QBasicMac wrote:In this particular case, the answer is to simply guess.


That's ridiculous, especially since his question was:

Any particular method I can use? Maybe X-wing or XY-Wing?


If *you* had posted a puzzle at a postion, tantilizingly close to the end, but still stuck, asking for help -- and I told you to guess -- you wouldn't feel insulted? You wouldn't feel condescended to? Maybe I should explain to you *how* to take a guess? "Hold the pencil by the eraser over the puzzle, close your eyes and drop it. Which ever candidate it's closest to..."

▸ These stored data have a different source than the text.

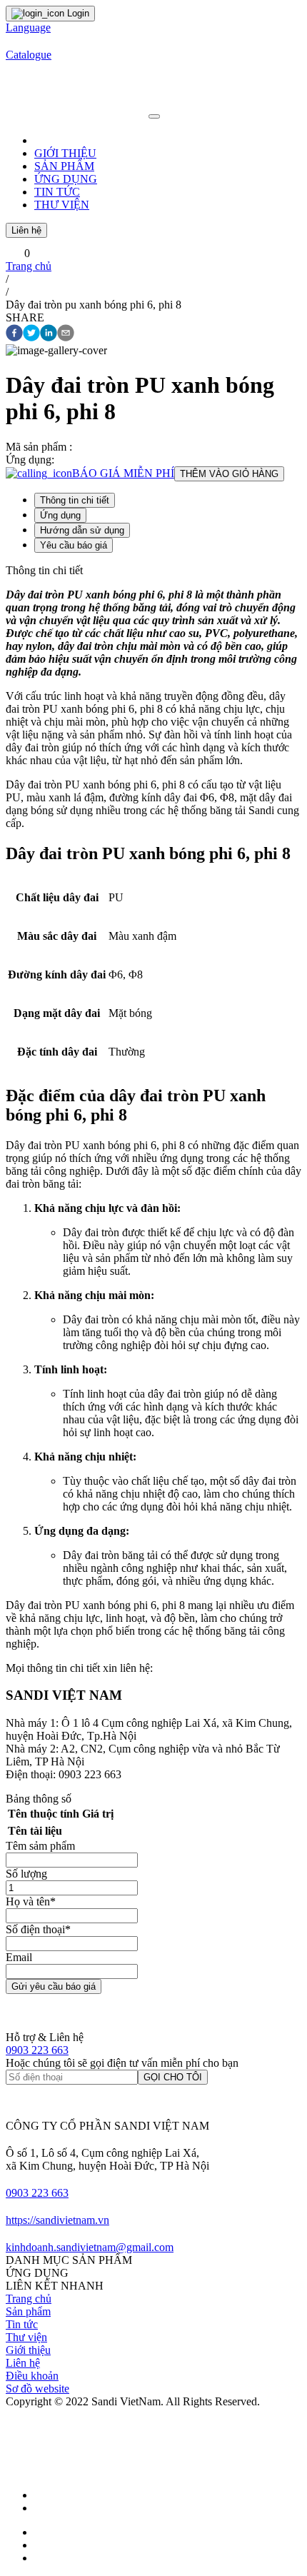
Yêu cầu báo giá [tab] (73, 545)
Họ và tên (31, 1901)
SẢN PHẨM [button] (64, 166)
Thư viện (26, 2337)
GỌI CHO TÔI (173, 2077)
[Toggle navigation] (154, 116)
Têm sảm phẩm (40, 1846)
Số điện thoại (38, 1929)
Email (19, 1957)
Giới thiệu (28, 2350)
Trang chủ (28, 266)
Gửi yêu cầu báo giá (53, 1986)
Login (76, 13)
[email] (65, 334)
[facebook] (14, 334)
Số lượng (26, 1874)
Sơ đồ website (37, 2388)
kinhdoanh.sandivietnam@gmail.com (89, 2247)
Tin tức (22, 2324)
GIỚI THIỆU (65, 153)
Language (28, 27)
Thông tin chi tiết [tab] (74, 500)
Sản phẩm (28, 2311)
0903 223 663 (37, 2050)
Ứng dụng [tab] (60, 515)
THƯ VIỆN (61, 205)
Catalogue (28, 55)
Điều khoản (32, 2376)
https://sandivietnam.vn (57, 2220)
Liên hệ (26, 230)
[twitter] (31, 334)
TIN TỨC (57, 192)
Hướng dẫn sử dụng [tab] (82, 530)
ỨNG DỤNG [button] (65, 179)
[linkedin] (48, 334)
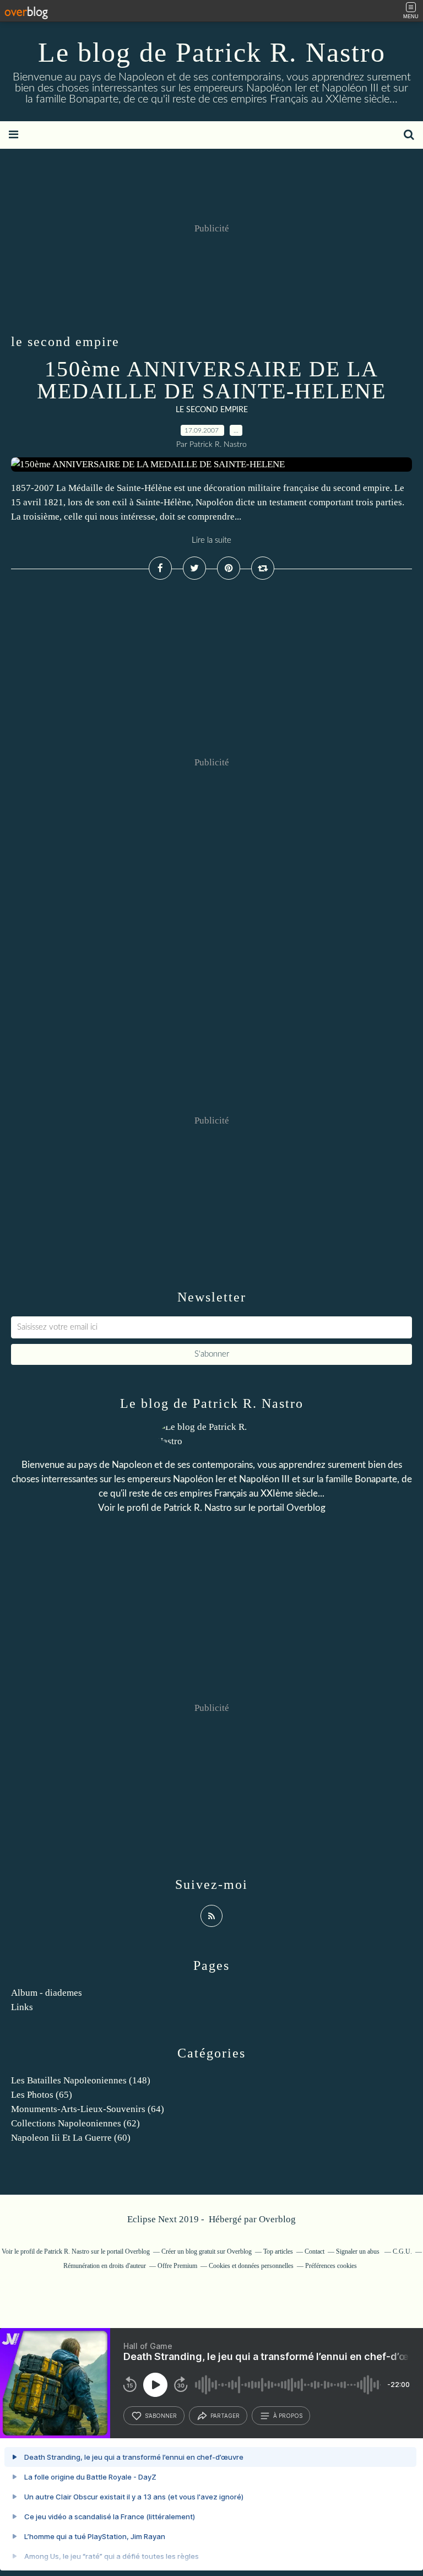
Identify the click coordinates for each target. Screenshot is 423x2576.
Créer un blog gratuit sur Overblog (206, 2251)
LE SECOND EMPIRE (212, 410)
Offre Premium (177, 2266)
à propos (287, 2415)
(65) (41, 2094)
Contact (314, 2251)
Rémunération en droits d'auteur (104, 2266)
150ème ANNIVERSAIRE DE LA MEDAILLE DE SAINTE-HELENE (211, 380)
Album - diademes (46, 1993)
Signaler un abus (358, 2251)
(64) (87, 2109)
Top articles (278, 2251)
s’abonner (161, 2415)
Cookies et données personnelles (251, 2266)
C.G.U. (402, 2251)
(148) (80, 2080)
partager (225, 2415)
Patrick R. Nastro (198, 1508)
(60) (71, 2137)
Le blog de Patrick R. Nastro (212, 52)
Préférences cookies (331, 2266)
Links (22, 2007)
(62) (75, 2123)
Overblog (277, 2219)
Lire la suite (211, 540)
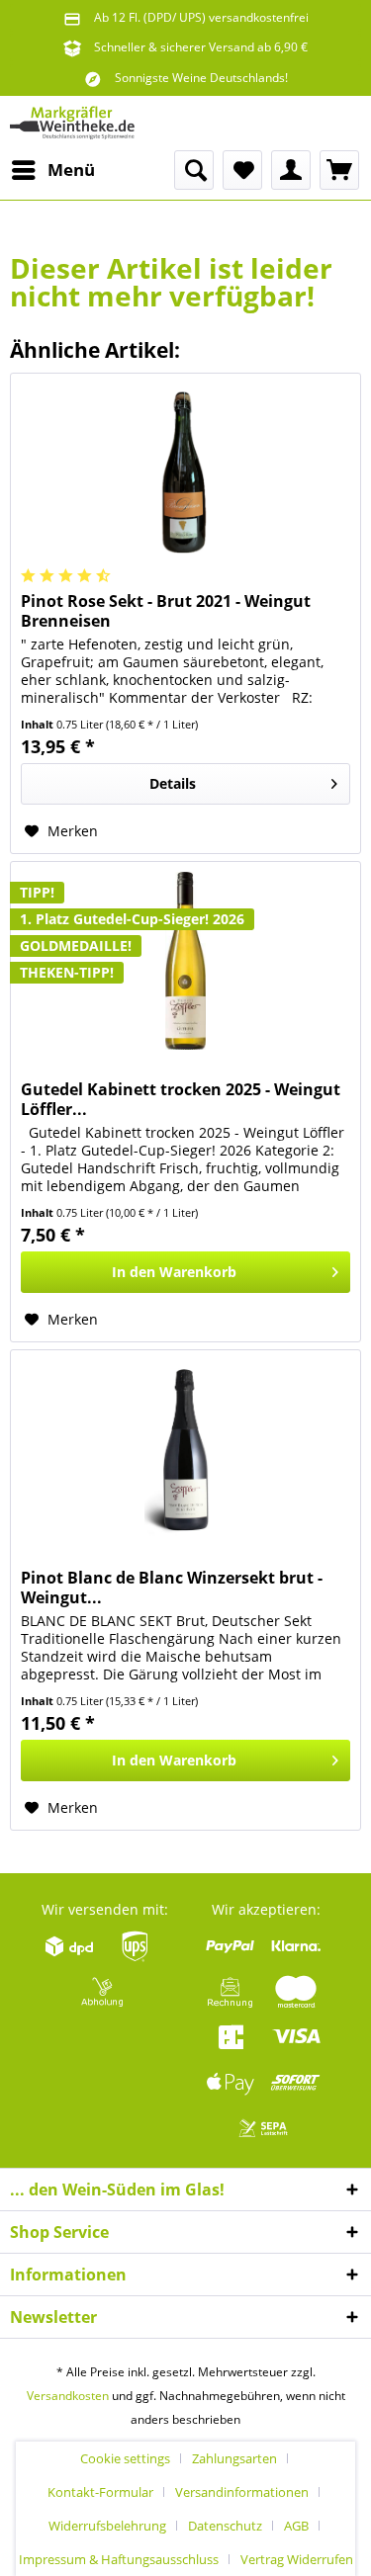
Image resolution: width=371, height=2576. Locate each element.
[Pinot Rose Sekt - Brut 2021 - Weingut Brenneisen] (185, 472)
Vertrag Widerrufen (296, 2559)
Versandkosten (68, 2395)
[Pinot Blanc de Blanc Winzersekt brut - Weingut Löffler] (185, 1449)
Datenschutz (225, 2525)
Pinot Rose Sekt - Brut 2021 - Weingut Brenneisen (166, 611)
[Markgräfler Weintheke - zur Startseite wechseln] (72, 123)
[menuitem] (52, 170)
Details (172, 783)
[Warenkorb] (339, 170)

"Did you try looking in the back of the book? That usually helps. If not, why not try that now?" "Did you try entering it into a solving program? That can help."

I think you agree with the rest of us that simply posting the solution in response to a request for help is a no-no, but I fail to see the difference. If someone posts a simple or complex deduction, Kent can then work out that deduction for himself -- maybe learn something. (He seems to be absorbing this stuff faster than most.) But what exactly is he supposed to do with:

"Guess r9c9=3. Via singles, you quickly get stopped with no candidates in r4c4. So it has to be 5. Yep. Solves with singles."

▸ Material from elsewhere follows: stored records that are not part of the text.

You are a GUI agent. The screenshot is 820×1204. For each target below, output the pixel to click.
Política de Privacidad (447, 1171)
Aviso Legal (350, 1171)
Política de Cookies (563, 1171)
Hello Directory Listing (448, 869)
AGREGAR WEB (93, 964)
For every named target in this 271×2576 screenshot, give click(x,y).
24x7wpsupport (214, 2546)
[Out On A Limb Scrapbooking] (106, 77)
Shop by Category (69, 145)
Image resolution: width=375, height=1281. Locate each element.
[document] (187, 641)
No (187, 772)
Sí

Can you expect him go go back to his puzzle and "guess r9c9=3"? What would he be learning, other than you know which cell to guess 5?

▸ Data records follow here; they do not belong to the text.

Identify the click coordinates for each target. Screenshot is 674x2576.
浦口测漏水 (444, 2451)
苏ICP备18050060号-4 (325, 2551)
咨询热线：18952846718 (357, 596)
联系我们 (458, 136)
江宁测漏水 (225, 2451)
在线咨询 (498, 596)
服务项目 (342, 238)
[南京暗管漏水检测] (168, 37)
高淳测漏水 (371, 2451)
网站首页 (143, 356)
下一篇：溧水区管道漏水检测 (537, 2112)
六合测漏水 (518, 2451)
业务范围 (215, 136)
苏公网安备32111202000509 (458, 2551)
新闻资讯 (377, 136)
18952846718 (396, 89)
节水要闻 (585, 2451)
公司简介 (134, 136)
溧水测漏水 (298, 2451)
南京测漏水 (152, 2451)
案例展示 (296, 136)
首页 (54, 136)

If you must make this point -- wouldn't you agree that it might be better to say something like: "In a position like this, the quickest way to the solution is most likely to take an educated guess in one of the bivalue cells. If you reach a contradiction, you can eliminate your guess." In fact, there is skill in knowing when, where and how to bifurcate. Maybe that hasn't been spelled out. Possibly you could make a detailed post about it that could be included with the other tactics? I think we all agree that when part of the challenge is to complete the puzzle in the shortest time, given a complex puzzle, guessers will clobber the diehards nearly everytime. It is my opinion that by posting the puzzle here, we can safely assume that the clock is no longer running.

And no, the default is "I'd like help solving without guessing.", not "Would someone please help me take a guess?"

The latter is absurd.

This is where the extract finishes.